Andrew Mallender, a committee member at the Hasland Working Men’s Club, said that the club was forced to adapt after seeing a decline in membership.
“I joined the committee about five years ago, when we were really struggling – the membership was down to about 360-400.
“We used to be a ‘Stones, Smiths, Carling and Fosters’ type place – we’ve just tried to change the way we think about things and the sort of stuff we do.”
Roy Ackrill, club president, said that the club has made an effort to engage with people from beyond Hasland.
“When I first came onto the committee, you had to be in the immediate area to be a member – that’s gone out of the window down to pure necessity and logic.
“We’ve got members from all over the area, there’s people that come from North Wingfield and Alfreton to play pool and snooker here.”
“Because we’re a club, there’s not a lot of profit in what we do – everything gets reinvested back into the club, and members can always make suggestions as to what they want to see in terms of improvements.”
Andy said that the club has also diversified its offering – focusing on real ales, community events and their role as a local hub.

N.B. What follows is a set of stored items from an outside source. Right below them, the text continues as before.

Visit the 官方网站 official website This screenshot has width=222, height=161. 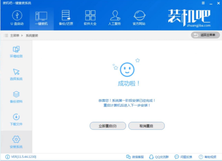click(139, 18)
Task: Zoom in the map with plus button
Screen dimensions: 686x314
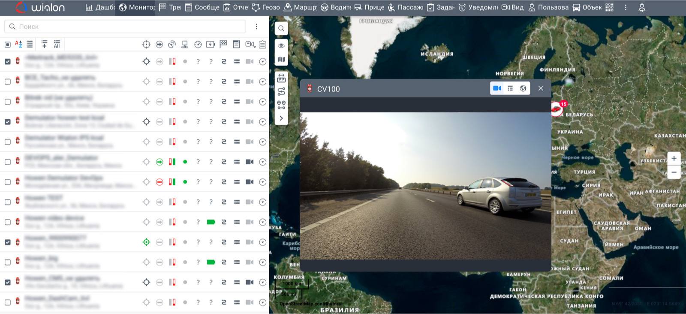Action: 674,158
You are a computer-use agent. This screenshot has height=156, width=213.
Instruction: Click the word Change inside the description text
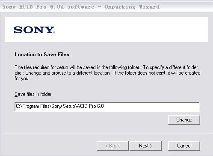[33, 73]
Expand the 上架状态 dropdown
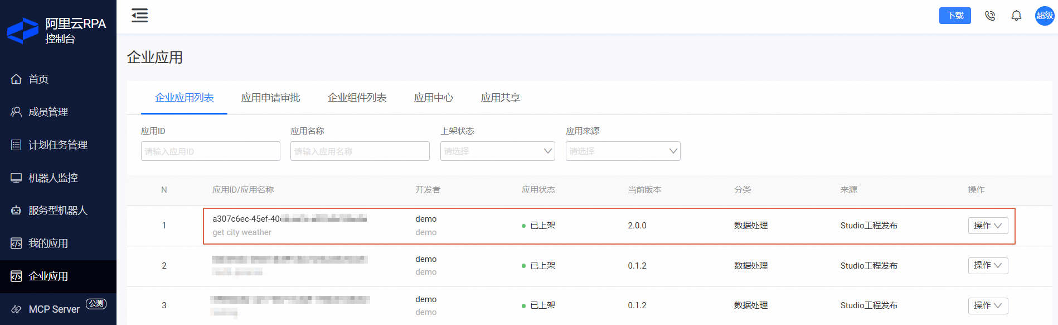Screen dimensions: 1058x325 497,151
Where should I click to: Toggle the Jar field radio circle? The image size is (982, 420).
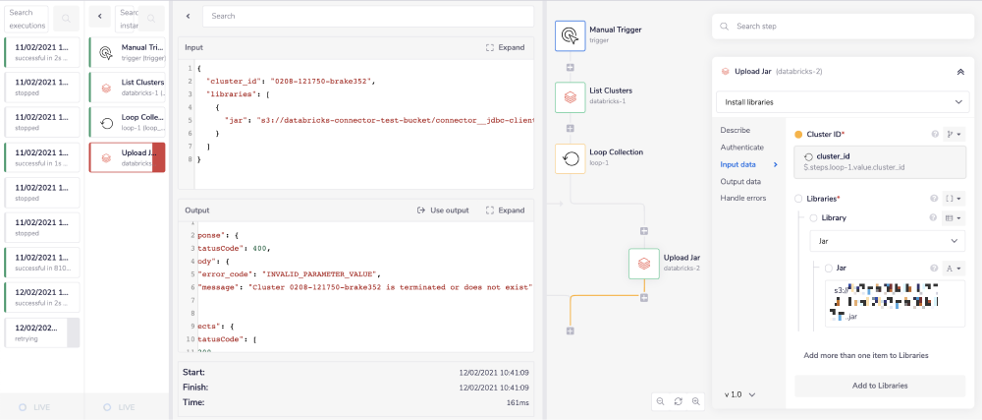point(830,268)
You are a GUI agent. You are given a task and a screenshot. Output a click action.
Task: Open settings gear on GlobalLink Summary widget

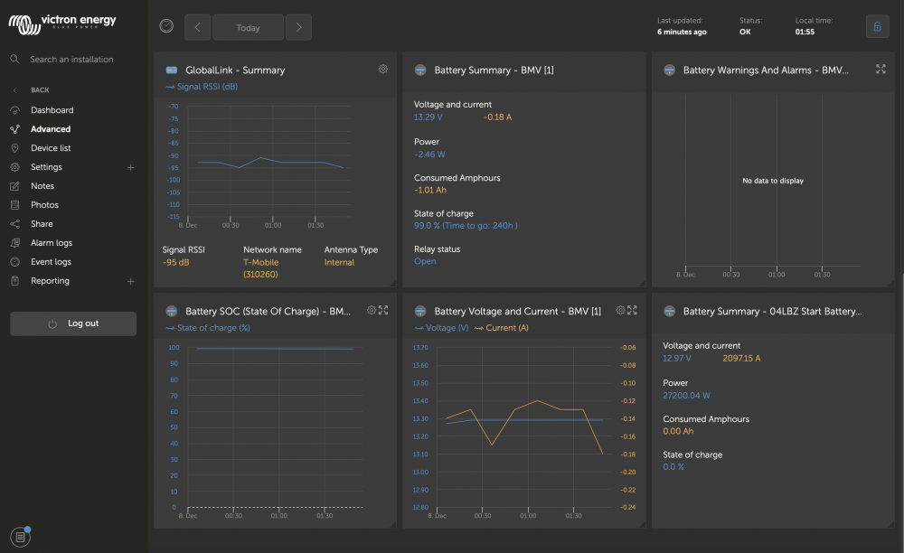click(383, 70)
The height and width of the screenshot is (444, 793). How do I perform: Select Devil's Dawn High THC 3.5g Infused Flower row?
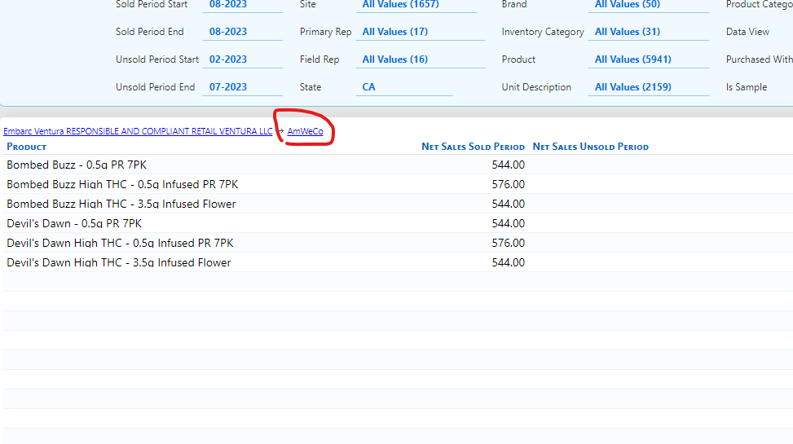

“We open part of the building from 9am to 5pm as a community hub, and we take a percentage of the rents. We’ve got a big dance floor, so we have dance groups coming in, and it’s all private, so it doesn’t interfere with the running of the club itself – you’ve not got people walking through the bar to get to their dance class.
“We have a good relationship with our supplier, Molson Coors, and we’re the Chesterfield CAMRA club of the year, which we’ve put a lot of effort into – hopefully we’ll get nominated for that again. We also have a range of big tribute bands on – people have travelled from Devon and all sorts to come here and see them.
As with Grassmoor and Arkwright, Andy said that the future for Hasland’s club was bright, with membership now into the thousands.
“We have Christmas and Easter parties, where you can get 150 people down. People get to come in and see the facility, they realise that you’re made welcome, and they become members or have their own parties here as well.
“Now our membership is at about 1300, and a lot of that is from having these community events.”